Spor, iyi ve hoş bir boşalmadır diyerek girişelim lafa…
Bir çok işte coşmadan hiçbir şey yapılamaz, hele de sporda asla… Sanat eseri yaratmak bile coşmanın üstün kaliteli bir türü sonunda yaratılır. Büyük bilimsel buluşlarda bile her türlü görkemli sabır şartına karşın, coşku ön şarttır. Böylesine biz coşkunun ağır başlı türü diyoruz… Özellikle sporda büyük başarılara coşmadan ulaşılmaz. Rekorlar coşarak kırılır. Kısa mesafe koşularında 100 metrede örneğin 10 saniyenin altına coşarak inilmiştir. Sabır ile coşkunun bağdaşması ise maraton koşuları için şart olduğu gibi kısa mesafe koşularda da, kürükte de, yüzmede de başarının kaynağı olur.
Kazananın sevinç gösterileri, coşmanın çıkışlarıdır. Buna bu yıl yapılan olimpiyat oyunlarında da şahit oluyoruz. Şampiyon sporcular ülkelerinin bayrakları ile nasıl da coşuyorlar. İki elini havada çırparak tribünleri selamlamak da coşmanın açıklanmasıdır.
Şimdiiii, bambaşka bir coşkunluk gösterisine gelelim. Futbolda gol atan oyuncu formasının çıkartıp sallıyor. Futbola taktım ya son zamanlarda dokundurmadan duramayacağım arkadaşlar. Bu konuyu da ayrıca uzun bir yazı konusu yapmayı düşünmüyor da değilim hani.
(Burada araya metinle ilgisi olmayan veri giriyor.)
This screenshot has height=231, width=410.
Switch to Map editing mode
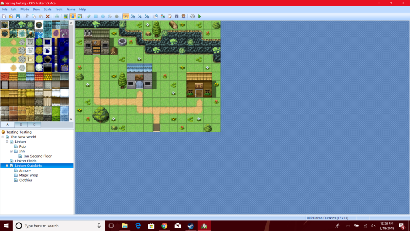66,16
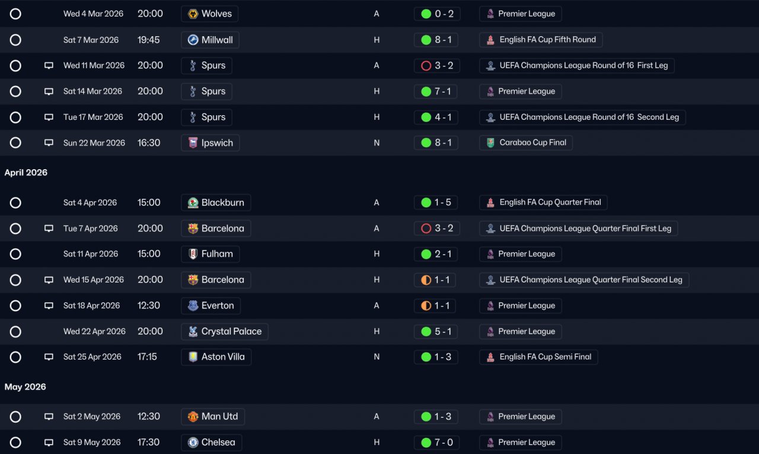Click the TV broadcast icon for Man Utd match
The image size is (759, 454).
click(x=49, y=417)
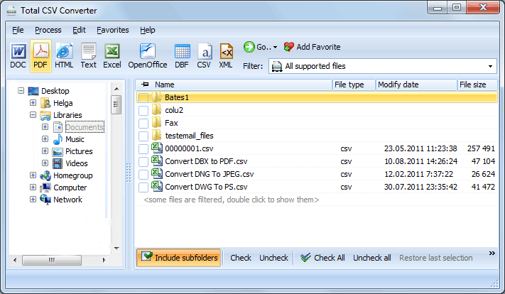Select the Text format icon

pyautogui.click(x=88, y=55)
Nerede kalmıştık! Futbolda gol sevincini yaşayan oyuncu fanilasını çıkartıp sallıyor. Sadece bizde mi, hayır bütün dünyada.
Bana kalırsa arkadaşlar bu gösteri “hırt”ça bir davranış patlamasıdır. Ortalıkta çıplak çıplak koşuşmak en hafifinden terbiyesizliktir.
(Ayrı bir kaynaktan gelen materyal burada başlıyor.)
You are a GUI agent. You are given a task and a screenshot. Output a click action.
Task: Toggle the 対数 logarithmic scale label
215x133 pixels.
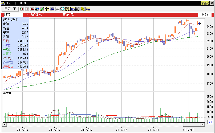click(x=205, y=14)
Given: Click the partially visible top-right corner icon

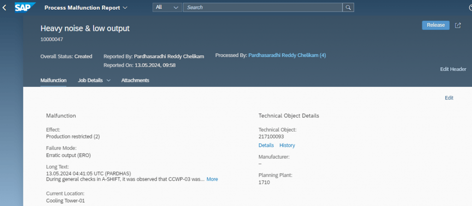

Yani arkadaşlar hırtın biri daha fazla coşarsa, kilotunu da çıkartıp büsbütün çıplak kalırsa, haklımı olacaktır? Bunun adı coşmak mıdır?
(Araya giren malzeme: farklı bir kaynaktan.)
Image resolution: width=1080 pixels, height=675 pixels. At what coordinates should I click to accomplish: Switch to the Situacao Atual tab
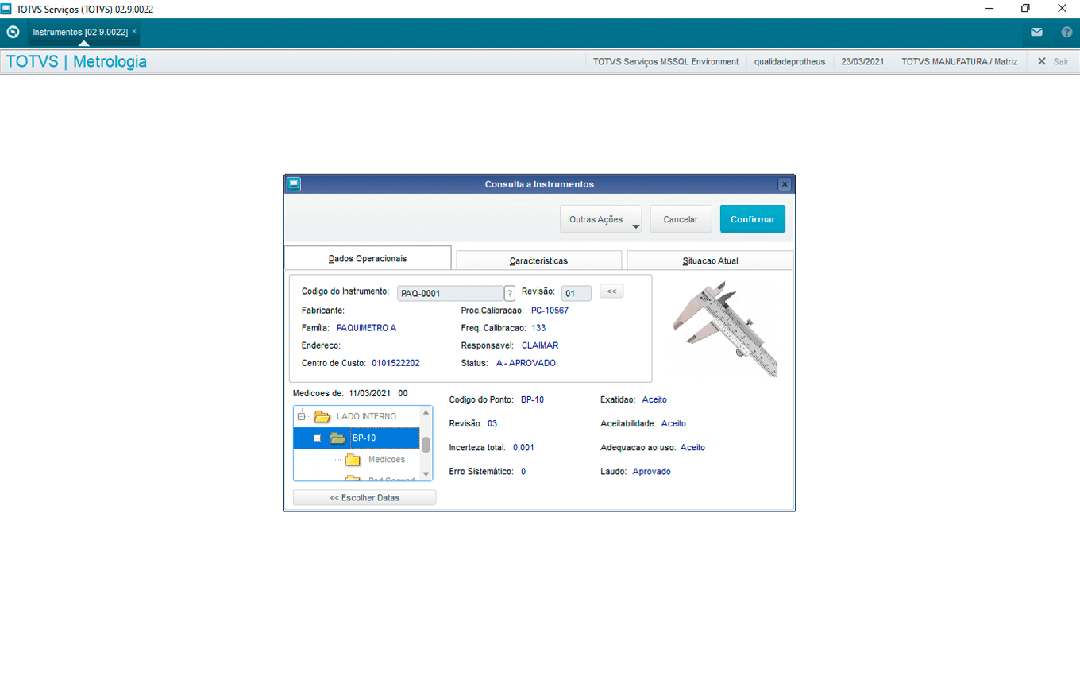[710, 260]
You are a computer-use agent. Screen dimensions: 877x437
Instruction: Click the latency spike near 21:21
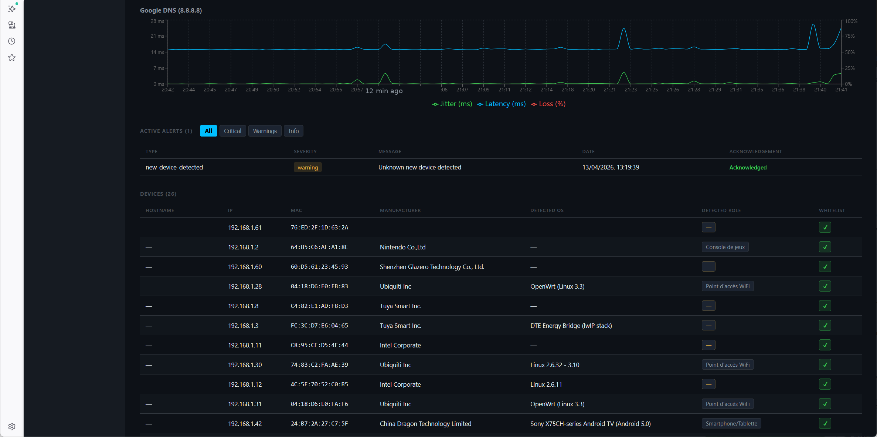click(624, 30)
Ben de daha fazla coşmadan ya da “hırt”laşmadan, yazıyı tebessümle sonlandırayım.
İngiltere Avam Kamarası seçimleri dar bölgede yapılıyor. Bu nedenle herkes oy vereceği kişileri iyi tanımak olanağına sahip oluyor. Seçimlerden önce oy vereceği bölgeye gidip, uzun uzun incelemeler yapan bir İngiliz akşam olunca Londra’daki kulübüne geliyor. Arkadaşları izlenimlerini sorunca da açıklıyor:
“Muhafazakarların, işçilerin ve liberallerin bütün aday konuşmalarını dinledim. Hepsini soruşturarak iyice tanıdım. Ama sonunda sadece bir tanesi seçileceği için Tanrıya şükrediyorum.”
Siyaset yazmayacağım diyorum ama gördüğünüz gibi ucundan da olsa dokundurmadan edemiyorum.